Are you healthy if you are not overweight? If you eat organic foods? If you exercise 5 days a week? If you feel good right now?
My favorite assumption is "My labs all came back as NORMAL so that means I'm healthy"
There has not been one person I have worked with that has not had multiple metabolic imbalances and I say this to encourage you to open your mind and realize your health isn't something you should take at face value.
Many simple lab markers can give us an indication as to our health status.
Serum iron, ferritin, and GGT are three markers that can show a correlation to underlying inflammation coming from infections we didn't know we had, gut dysfunction, and overall disease risk.
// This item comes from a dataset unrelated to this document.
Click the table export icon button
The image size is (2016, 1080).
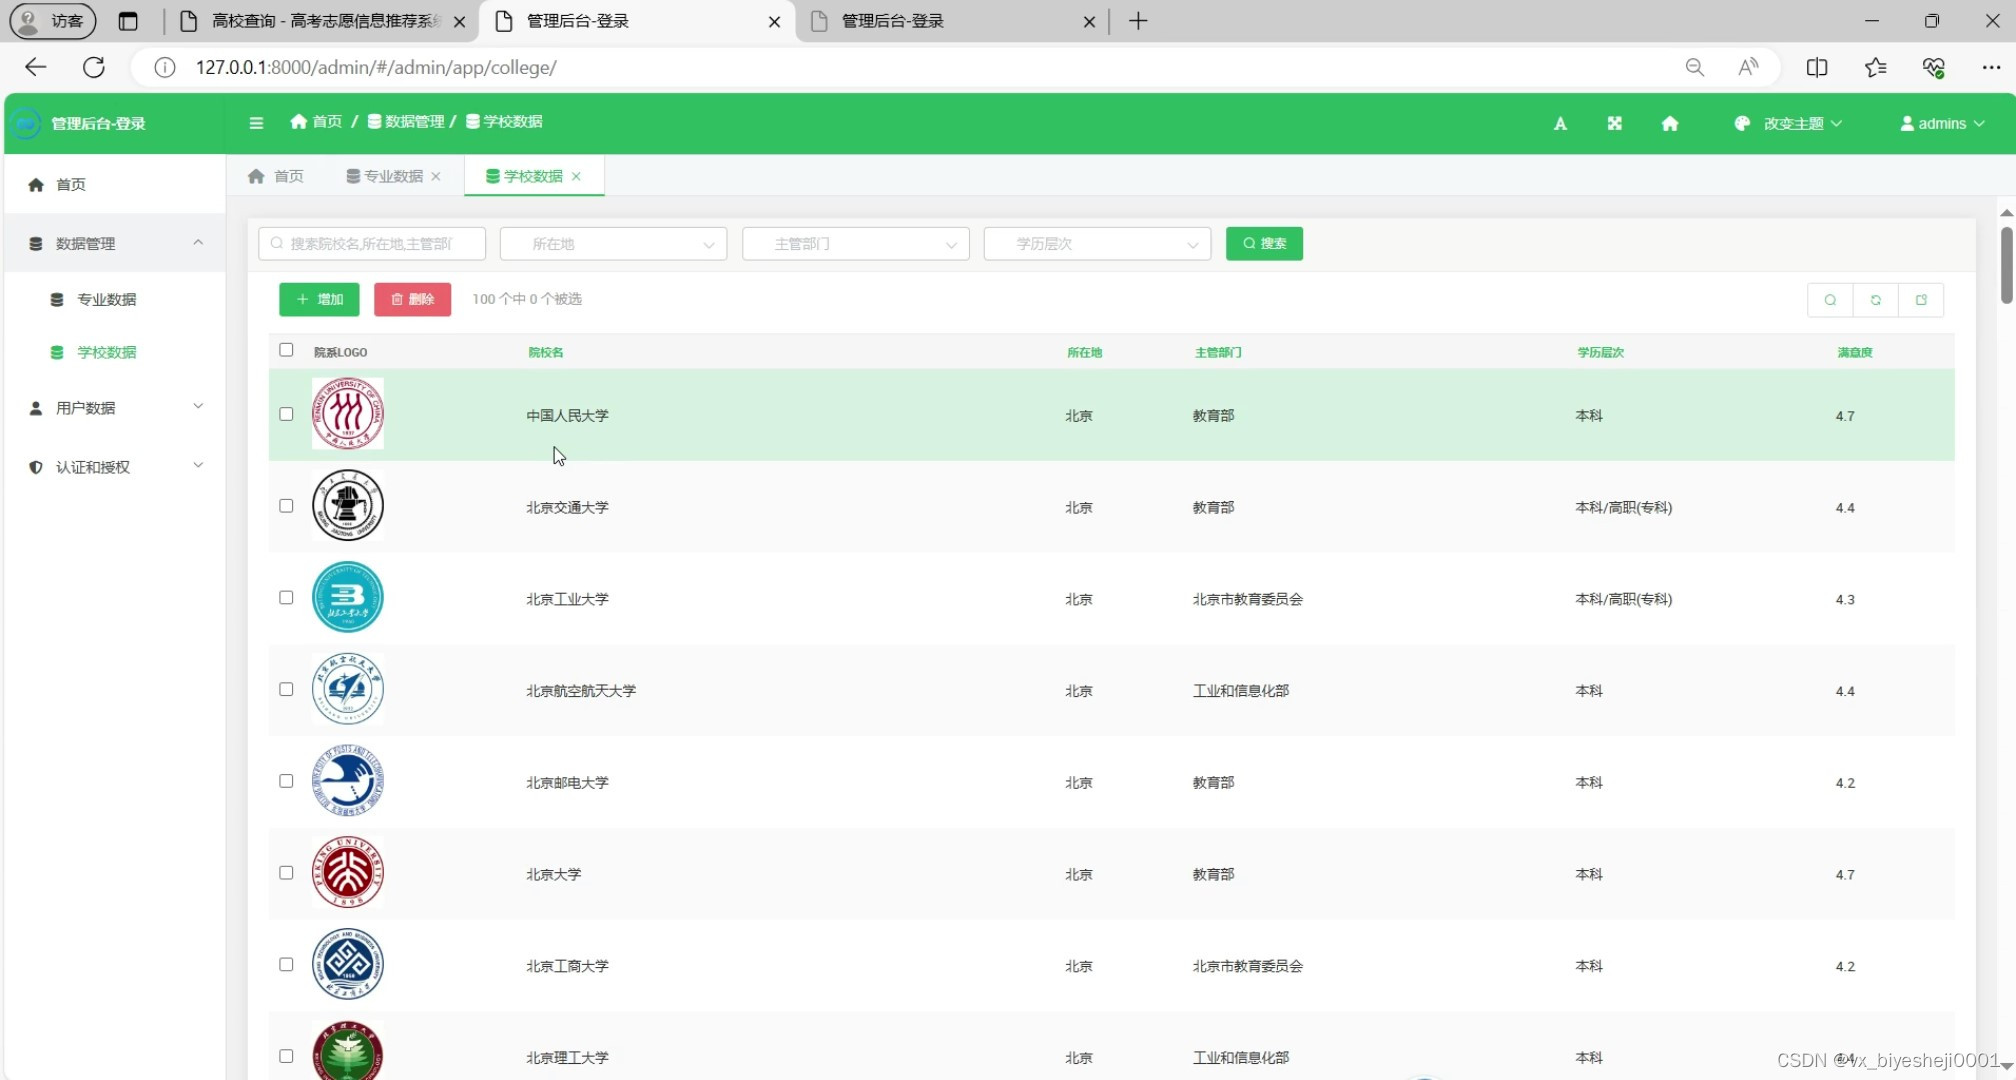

Take a look at iron and ferritin for example. How many of you are quick to supplement with iron because your serum iron was on the low side or you felt fatigued? How many did this without a complete iron panel? You could unknowingly be contributing to more inflammation and increasing your risk of disease. Instead of supplementing, ask yourself why your iron isn't getting taken up in the cells, or why your body isn't able to assimilate it from your diet in the first place. Is there an infection or parasite stealing your iron or causing iron-carrying proteins to become deranged and not function?
Iron overload is far more common and dangerous and is not being checked routinely.
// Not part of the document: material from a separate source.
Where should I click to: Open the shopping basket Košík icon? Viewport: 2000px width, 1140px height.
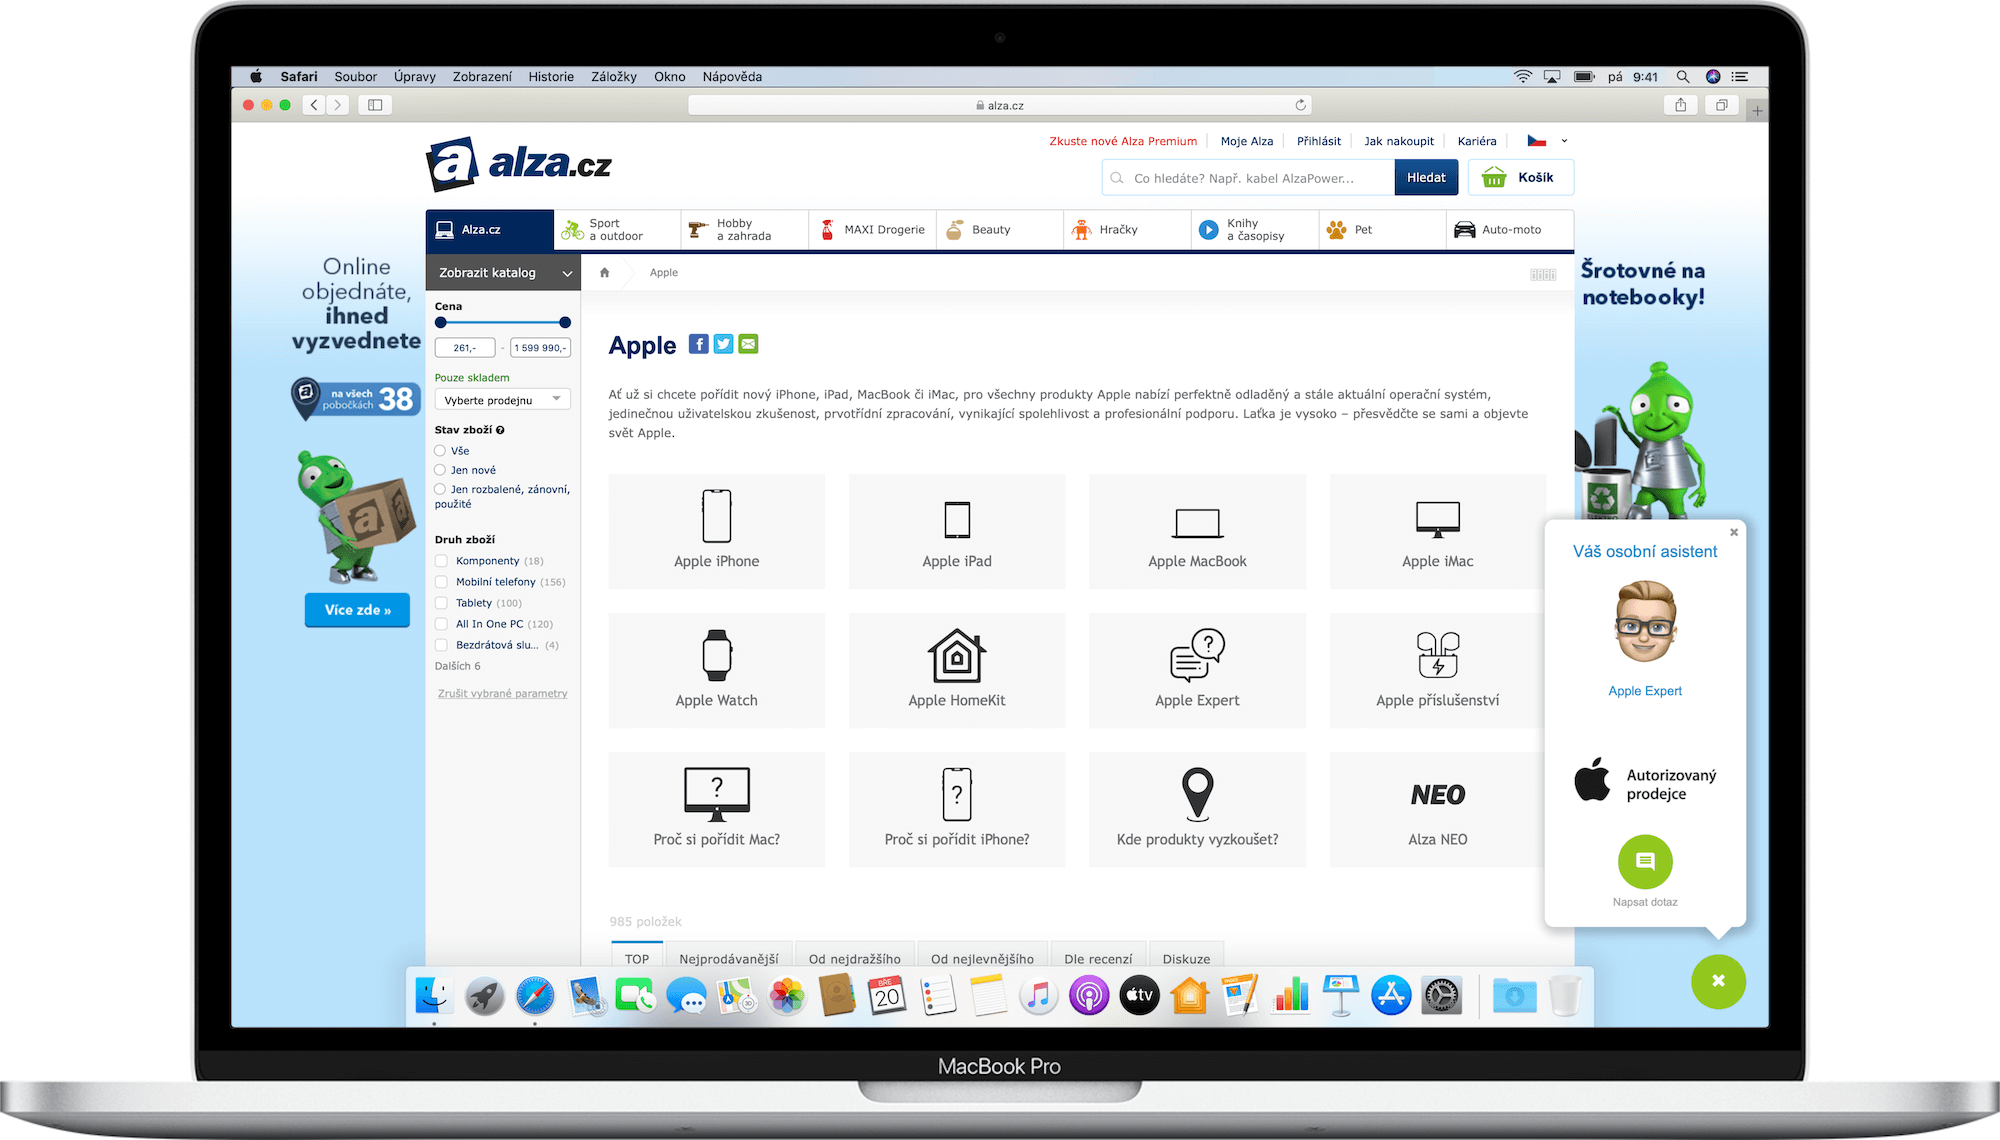1494,178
Do you drink alcohol regularly? You increase the absorption of dietary iron when you consume alcohol.
High iron can increase your risk of heart attack, cancer, diabetes, and arthritis and creates free radical damage in your mitochondria, leading to severe mitochondrial dysfunction.
I consistently see women that are still having regular periods, not taking iron supplements and have unhealthy iron levels.
This is where a functional medicine approach comes in. What else do we not see on the surface.
One common thing I see is underlying infections such as Epstein Barr, Lyme disease, and heavy metal toxicity. (I rarely ever see just one of these in an individual)
Let's glance at another marker for underlying inflammation.
GGT is a marker that is less commonly ordered by a general practitioner. It is a liver enzyme that plays a role in metabolizing amino acids, and peptides as well as our master antioxidant, Glutathione. I order this marker to get a better look at liver function, inflammation, and gut function to determine if someone is at greater risk for disease associated with early mortality. High levels indicate a problem in one or more of these areas of the liver, gut, or cellular metabolism.
I frequently see this marker high in individuals, including children, with underlying infections, mold illness, and gut dysbiosis.
Basic labs can be great early intervention tools when used appropriately. You just have to decide if you are healthy enough to take the "wait and see" approach or if you would rather be proactive and learn what you think you already know, or what you know you don't know. Why wait until you have a diagnosis when you could have been warned years in advance and had the opportunity to correct the problems.